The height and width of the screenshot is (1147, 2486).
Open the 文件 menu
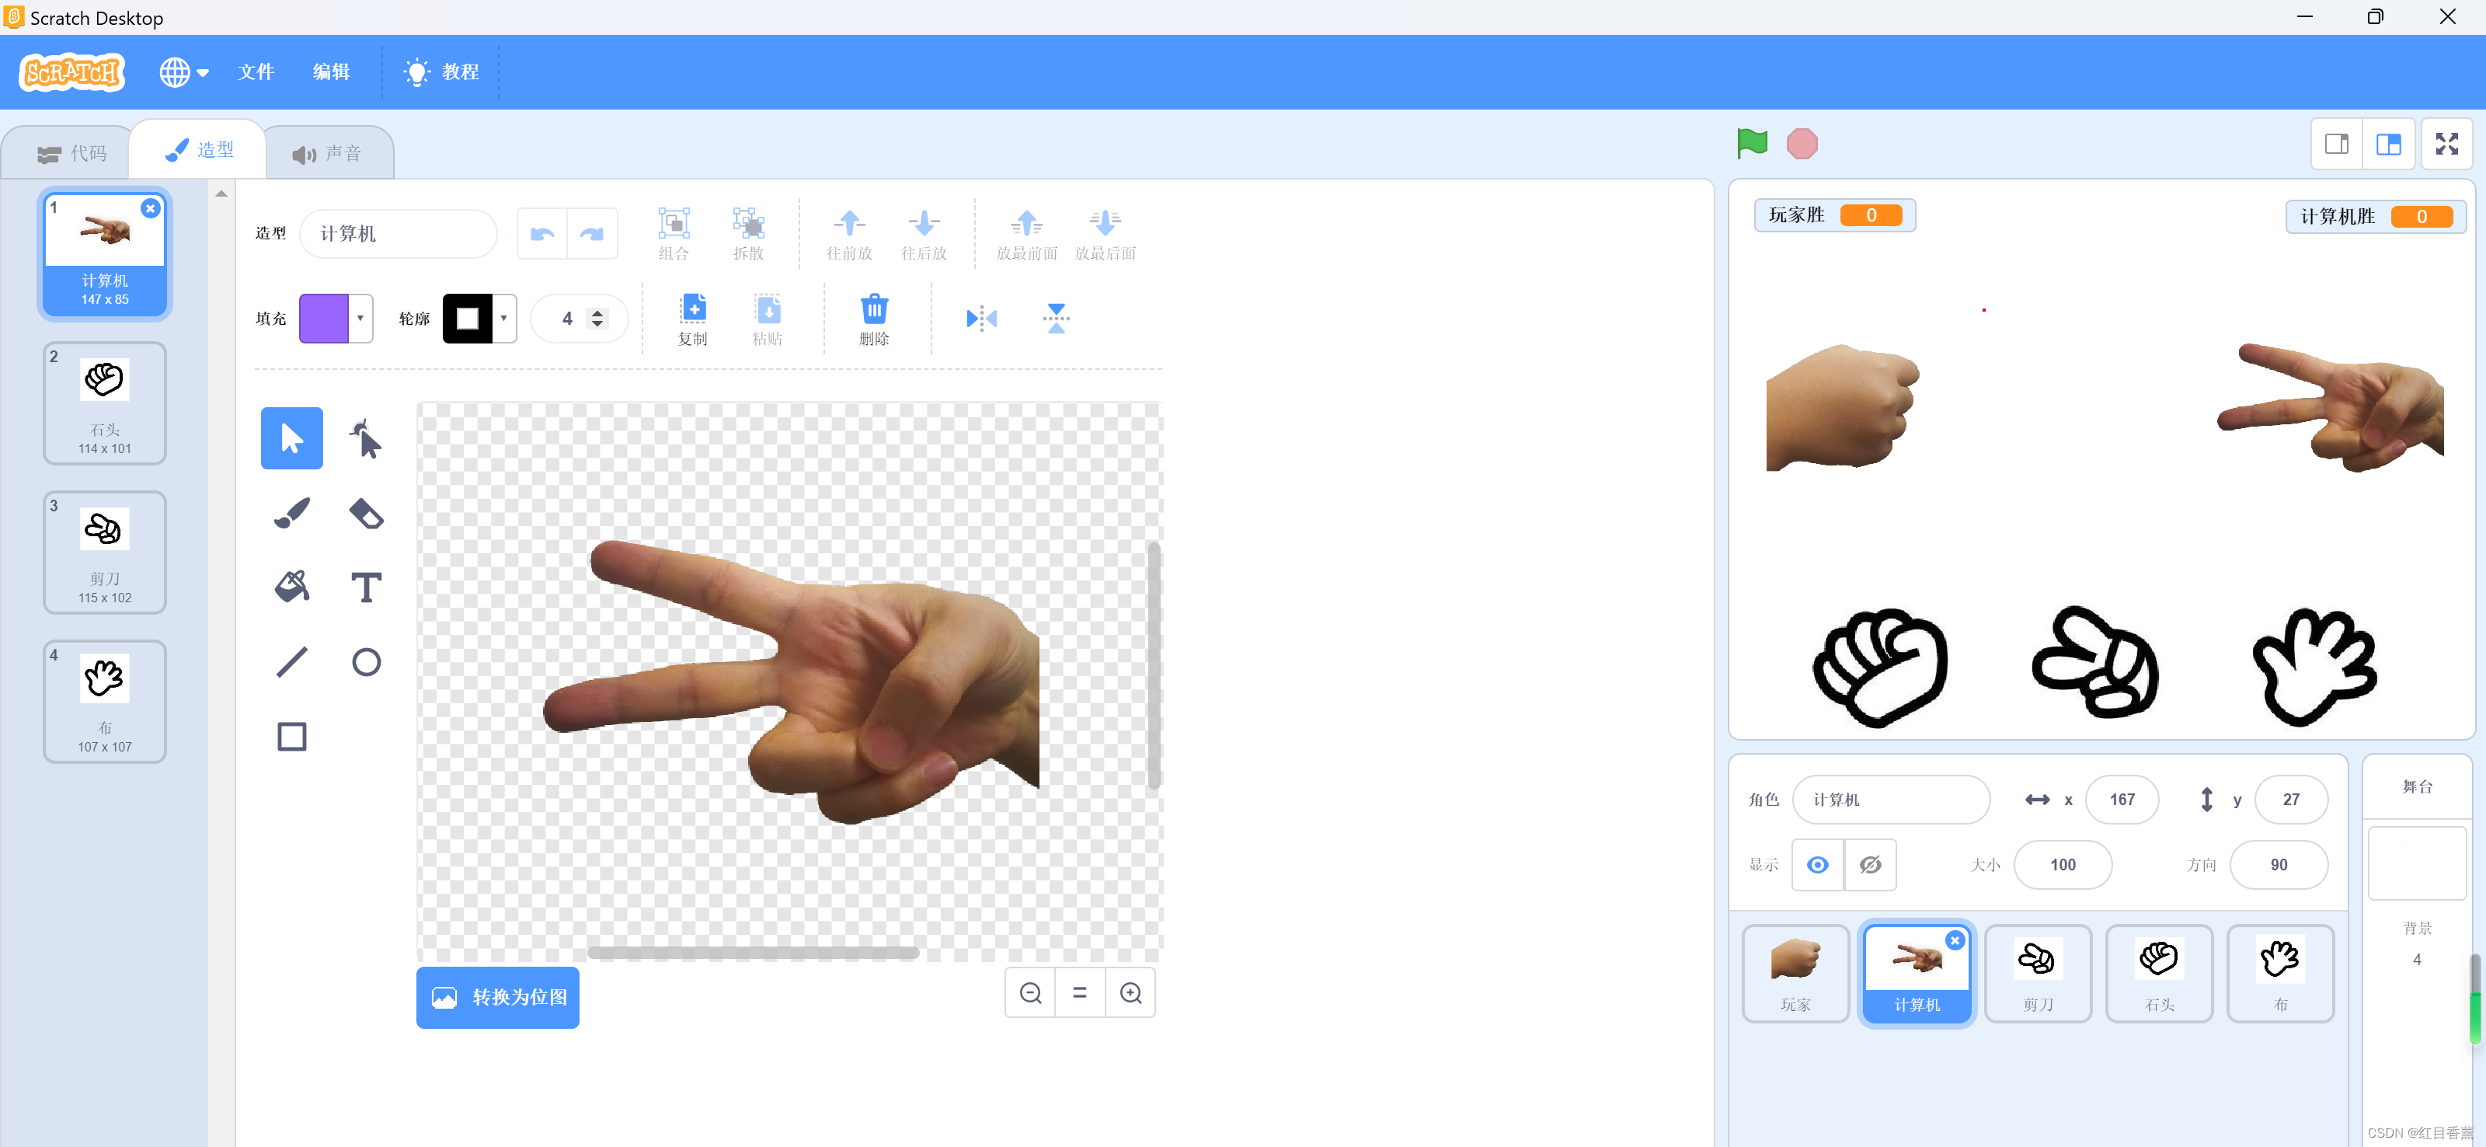point(257,72)
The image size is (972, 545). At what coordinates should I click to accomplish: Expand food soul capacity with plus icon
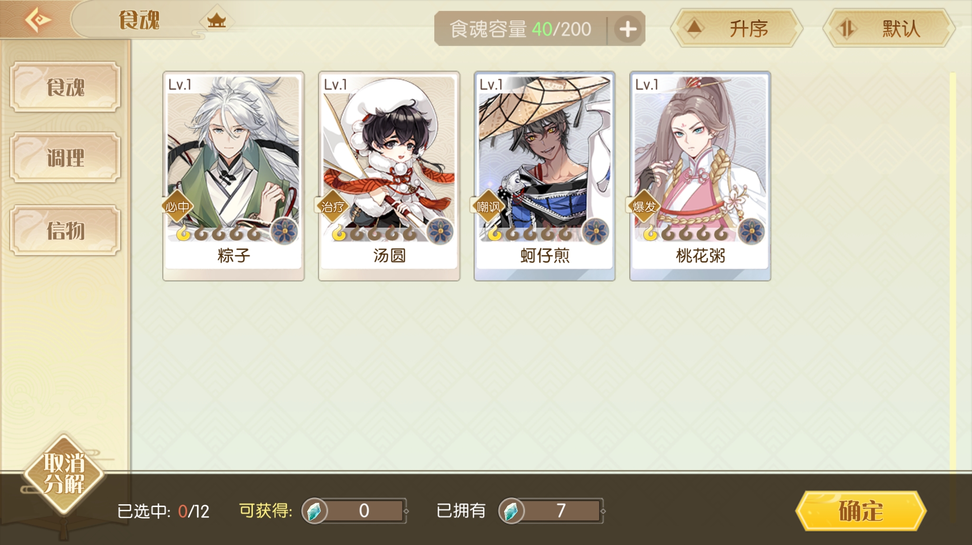(x=627, y=29)
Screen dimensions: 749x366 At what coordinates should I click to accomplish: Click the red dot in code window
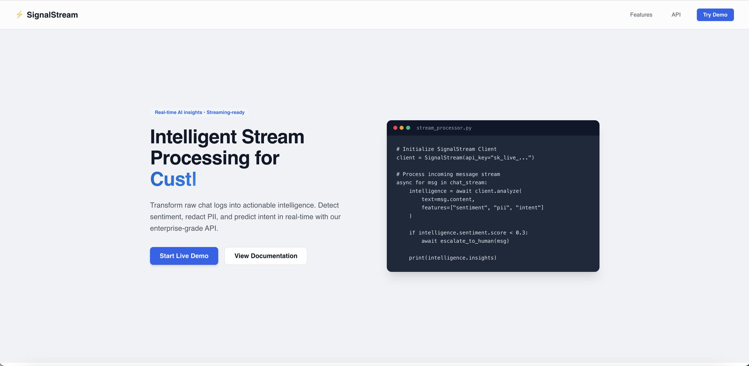tap(395, 128)
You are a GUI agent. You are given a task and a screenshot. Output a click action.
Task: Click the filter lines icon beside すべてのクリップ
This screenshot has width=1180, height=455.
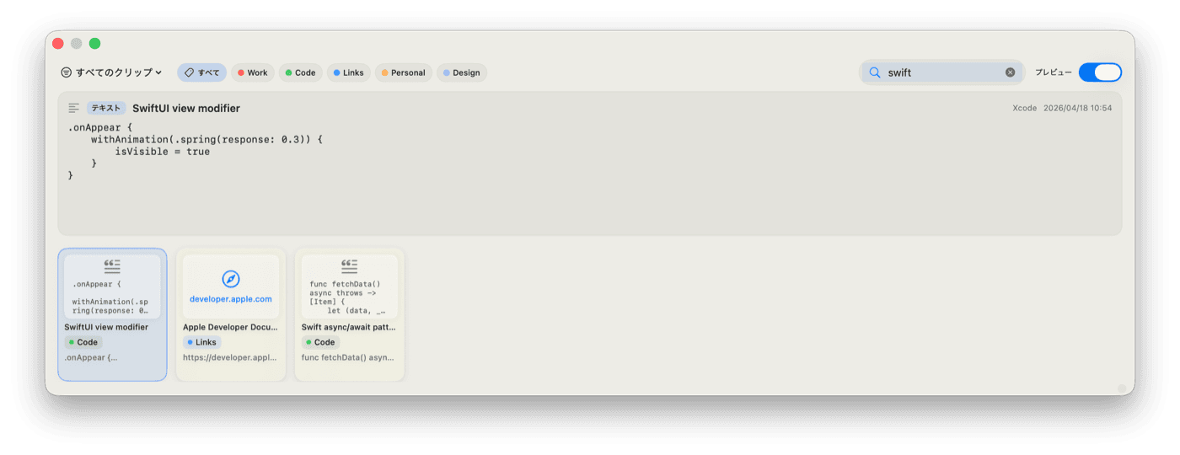tap(67, 72)

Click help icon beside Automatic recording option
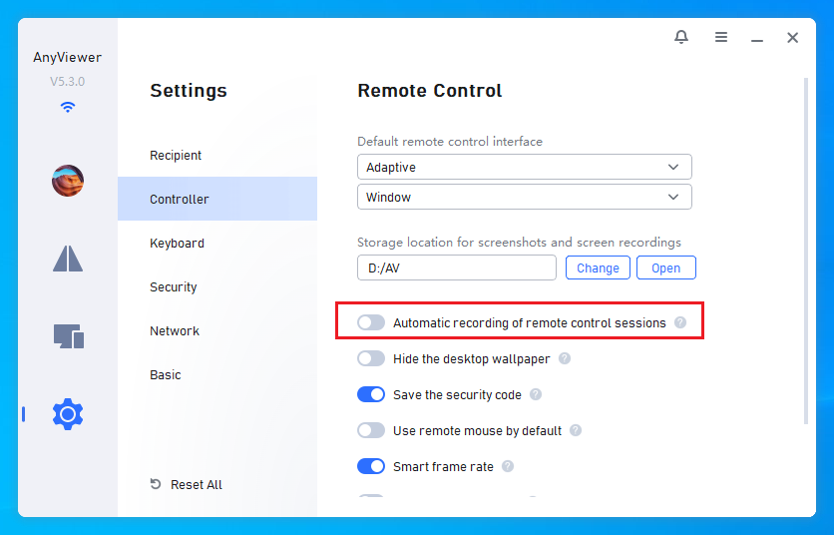pos(680,322)
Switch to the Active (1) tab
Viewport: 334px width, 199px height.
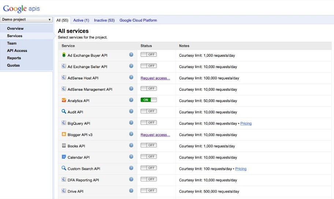[x=81, y=20]
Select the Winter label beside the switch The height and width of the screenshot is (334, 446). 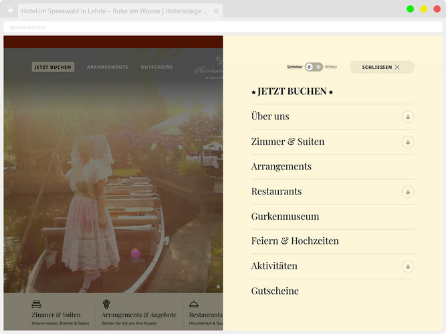[331, 67]
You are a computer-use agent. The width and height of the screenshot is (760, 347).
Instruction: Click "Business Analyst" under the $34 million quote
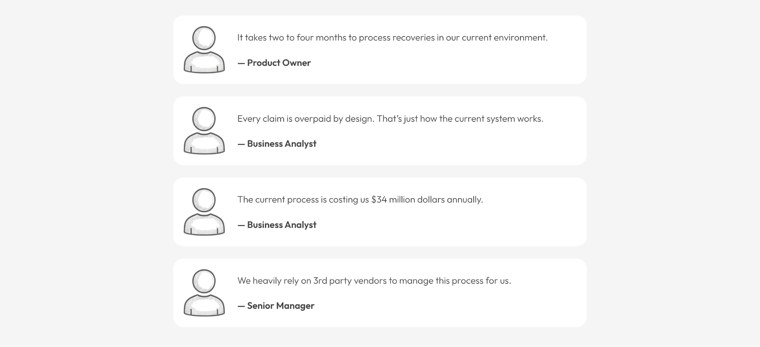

====

§ What is asked: Reproduce the items from the line containing "You are a computer-use" through the end of the items, leaving out the pictures.

§ Solution to this problem:
You are a computer-use agent. The width and height of the screenshot is (760, 347).
Instruction: Click "Business Analyst" under the $34 million quote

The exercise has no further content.